Operation Kids Count: How much did you hear last week about the annual Kids Count report? More than likely, almost nothing. Certainly not as much as you heard about floods in Iowa, or the fact that the Detroit Tigers suddenly remembered how to play baseball. But the Kids Count news was far more important.

The nationwide report on the welfare of children showed that Michigan is one of the worst states in the nation when it comes to infant mortality rates. We are worse than two-thirds of all other states when it comes to how many kids we throw in jail — and we lock up three times as many minorities as we do white kids.

But what to me was scariest of all in this report was the news that the percentage of children living in poverty increased by 29 percent in a single year — and now is likely higher still than what's reflected in the latest data from 2006.

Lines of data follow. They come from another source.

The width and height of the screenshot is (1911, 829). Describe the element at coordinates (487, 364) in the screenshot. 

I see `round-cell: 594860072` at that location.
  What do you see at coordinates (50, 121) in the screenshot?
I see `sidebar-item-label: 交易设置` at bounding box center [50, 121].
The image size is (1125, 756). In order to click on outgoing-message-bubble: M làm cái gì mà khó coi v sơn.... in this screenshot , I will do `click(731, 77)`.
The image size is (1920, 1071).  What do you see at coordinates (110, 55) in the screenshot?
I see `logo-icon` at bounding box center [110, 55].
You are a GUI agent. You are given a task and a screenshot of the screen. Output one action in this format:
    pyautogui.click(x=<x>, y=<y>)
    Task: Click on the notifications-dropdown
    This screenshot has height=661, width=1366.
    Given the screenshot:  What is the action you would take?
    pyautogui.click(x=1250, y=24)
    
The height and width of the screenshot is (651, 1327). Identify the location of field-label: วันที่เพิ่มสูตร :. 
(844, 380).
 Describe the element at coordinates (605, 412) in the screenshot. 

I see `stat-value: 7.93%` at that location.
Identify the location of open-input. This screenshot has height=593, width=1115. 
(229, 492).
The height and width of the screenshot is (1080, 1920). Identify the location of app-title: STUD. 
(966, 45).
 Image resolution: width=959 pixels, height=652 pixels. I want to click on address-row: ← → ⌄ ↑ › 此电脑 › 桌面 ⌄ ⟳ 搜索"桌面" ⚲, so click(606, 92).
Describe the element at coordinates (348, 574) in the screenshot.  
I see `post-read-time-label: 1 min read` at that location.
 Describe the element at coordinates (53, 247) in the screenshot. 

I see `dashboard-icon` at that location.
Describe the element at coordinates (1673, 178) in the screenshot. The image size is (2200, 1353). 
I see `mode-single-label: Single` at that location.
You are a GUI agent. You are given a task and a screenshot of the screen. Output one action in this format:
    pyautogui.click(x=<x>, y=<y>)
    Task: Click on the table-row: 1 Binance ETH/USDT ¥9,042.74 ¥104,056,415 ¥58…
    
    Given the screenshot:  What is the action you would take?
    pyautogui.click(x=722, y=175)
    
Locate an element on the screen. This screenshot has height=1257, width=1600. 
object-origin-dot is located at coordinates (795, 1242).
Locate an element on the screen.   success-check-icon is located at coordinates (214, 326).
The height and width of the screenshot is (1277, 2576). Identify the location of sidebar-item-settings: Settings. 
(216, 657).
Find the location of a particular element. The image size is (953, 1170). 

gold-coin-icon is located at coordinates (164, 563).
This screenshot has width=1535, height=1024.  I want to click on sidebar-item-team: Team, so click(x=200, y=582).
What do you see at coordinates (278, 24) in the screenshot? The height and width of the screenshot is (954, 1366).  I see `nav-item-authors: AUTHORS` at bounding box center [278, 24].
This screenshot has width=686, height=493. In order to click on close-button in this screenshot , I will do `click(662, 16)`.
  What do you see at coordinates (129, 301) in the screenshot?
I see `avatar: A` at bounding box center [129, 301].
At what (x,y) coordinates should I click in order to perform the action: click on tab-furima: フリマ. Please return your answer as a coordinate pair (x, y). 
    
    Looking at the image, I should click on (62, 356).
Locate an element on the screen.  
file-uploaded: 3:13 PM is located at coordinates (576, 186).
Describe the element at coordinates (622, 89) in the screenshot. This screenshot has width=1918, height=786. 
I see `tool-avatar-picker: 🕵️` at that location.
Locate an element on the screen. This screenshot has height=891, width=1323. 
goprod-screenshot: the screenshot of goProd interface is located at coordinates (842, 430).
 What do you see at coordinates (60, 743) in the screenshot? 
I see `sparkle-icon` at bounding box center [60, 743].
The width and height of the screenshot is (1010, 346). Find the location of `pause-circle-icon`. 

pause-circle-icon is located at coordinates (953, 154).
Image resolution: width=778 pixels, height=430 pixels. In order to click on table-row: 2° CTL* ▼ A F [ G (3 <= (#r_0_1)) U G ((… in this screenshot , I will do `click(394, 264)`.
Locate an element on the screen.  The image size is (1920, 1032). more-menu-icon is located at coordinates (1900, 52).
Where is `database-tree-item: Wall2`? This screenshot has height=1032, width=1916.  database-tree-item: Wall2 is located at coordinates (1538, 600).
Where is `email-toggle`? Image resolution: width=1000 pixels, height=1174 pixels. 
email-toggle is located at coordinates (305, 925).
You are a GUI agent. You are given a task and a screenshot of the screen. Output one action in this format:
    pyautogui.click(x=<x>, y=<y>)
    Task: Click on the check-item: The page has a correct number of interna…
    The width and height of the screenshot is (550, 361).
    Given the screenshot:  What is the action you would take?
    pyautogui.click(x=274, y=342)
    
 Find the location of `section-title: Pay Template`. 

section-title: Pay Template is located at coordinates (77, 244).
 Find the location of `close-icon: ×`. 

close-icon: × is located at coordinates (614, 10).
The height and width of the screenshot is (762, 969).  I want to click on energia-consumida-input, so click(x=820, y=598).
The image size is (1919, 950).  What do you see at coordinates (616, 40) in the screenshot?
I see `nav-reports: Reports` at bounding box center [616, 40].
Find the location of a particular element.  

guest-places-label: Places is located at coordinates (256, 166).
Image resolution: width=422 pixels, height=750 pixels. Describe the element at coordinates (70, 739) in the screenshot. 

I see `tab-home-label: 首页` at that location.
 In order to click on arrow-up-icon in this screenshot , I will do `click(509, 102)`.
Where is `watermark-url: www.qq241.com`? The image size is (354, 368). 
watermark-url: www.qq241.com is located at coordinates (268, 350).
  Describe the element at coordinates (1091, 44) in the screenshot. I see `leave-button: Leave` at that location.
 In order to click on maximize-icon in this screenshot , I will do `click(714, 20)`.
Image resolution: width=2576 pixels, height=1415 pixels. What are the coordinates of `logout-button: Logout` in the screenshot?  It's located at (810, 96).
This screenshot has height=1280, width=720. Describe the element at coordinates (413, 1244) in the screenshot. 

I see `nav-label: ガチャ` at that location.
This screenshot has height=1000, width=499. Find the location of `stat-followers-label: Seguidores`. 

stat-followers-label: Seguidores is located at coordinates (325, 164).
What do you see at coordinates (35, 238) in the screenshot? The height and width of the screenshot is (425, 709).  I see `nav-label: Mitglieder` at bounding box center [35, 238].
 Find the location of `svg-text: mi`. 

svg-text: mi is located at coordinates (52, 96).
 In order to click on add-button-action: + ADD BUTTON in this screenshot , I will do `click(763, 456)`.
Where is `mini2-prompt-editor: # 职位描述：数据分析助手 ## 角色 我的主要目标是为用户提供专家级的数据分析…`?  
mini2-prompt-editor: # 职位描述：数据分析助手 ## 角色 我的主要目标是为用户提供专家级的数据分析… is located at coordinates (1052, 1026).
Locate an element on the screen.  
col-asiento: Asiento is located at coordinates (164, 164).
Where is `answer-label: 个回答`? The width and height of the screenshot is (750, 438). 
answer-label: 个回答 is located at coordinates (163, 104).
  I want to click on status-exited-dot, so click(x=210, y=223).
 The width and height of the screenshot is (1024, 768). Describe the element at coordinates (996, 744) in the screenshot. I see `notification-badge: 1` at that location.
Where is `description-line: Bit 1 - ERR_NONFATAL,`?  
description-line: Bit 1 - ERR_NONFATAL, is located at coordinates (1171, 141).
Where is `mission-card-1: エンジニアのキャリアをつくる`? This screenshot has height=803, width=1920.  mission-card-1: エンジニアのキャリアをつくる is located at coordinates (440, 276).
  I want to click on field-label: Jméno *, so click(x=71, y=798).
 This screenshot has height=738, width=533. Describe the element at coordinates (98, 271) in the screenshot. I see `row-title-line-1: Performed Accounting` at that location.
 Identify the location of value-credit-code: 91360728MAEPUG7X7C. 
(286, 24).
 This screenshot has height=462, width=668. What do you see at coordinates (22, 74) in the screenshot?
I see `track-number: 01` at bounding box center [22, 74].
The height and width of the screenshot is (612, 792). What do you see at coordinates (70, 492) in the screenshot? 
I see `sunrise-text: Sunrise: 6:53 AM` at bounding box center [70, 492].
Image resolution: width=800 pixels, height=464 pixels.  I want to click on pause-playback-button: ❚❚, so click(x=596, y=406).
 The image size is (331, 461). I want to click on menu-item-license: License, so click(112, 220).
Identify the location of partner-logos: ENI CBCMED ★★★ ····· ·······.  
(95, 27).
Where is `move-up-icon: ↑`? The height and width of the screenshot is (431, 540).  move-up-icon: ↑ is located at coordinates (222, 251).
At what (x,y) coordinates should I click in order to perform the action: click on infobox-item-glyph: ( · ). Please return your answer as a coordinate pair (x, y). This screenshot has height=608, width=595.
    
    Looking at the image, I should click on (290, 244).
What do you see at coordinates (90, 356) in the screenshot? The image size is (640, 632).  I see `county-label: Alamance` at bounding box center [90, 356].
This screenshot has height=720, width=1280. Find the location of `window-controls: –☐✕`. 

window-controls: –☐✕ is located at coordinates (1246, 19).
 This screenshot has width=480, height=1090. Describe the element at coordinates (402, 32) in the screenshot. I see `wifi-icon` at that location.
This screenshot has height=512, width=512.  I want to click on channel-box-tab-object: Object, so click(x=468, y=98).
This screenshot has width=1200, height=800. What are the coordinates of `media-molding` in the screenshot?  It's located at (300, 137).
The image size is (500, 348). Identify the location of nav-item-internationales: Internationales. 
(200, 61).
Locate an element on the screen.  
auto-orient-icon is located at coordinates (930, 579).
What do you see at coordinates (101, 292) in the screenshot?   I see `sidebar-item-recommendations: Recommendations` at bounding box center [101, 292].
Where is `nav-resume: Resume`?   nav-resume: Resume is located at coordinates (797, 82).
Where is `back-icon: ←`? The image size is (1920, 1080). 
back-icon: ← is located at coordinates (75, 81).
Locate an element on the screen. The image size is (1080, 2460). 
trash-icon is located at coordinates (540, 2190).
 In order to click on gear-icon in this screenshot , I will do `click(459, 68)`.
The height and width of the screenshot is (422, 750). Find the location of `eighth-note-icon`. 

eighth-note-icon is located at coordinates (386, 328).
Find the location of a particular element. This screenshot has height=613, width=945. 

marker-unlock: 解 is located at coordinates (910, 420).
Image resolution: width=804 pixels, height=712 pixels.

Those are children who are unlikely to do well in school, for all sorts of reasons — because they have no money for supplemental materials; because they may not be well-nourished enough to learn properly; because they are unlikely to have a dedicated nuclear family who values education, or any support structure at all, and on and on.

These kids are this state's and this nation's future, and we are destroying it. Simply, methodically, and as efficiently as if we were poisoning these kids, which in a sense we are. But there is no way I can reasonably expect you to care about that, is there? Not in a world which is holding its breath to see whether Lindsay Lohan is a lesbian or not.

You do realize we'd all be better off if the old Soviet Union were still in business, don't you?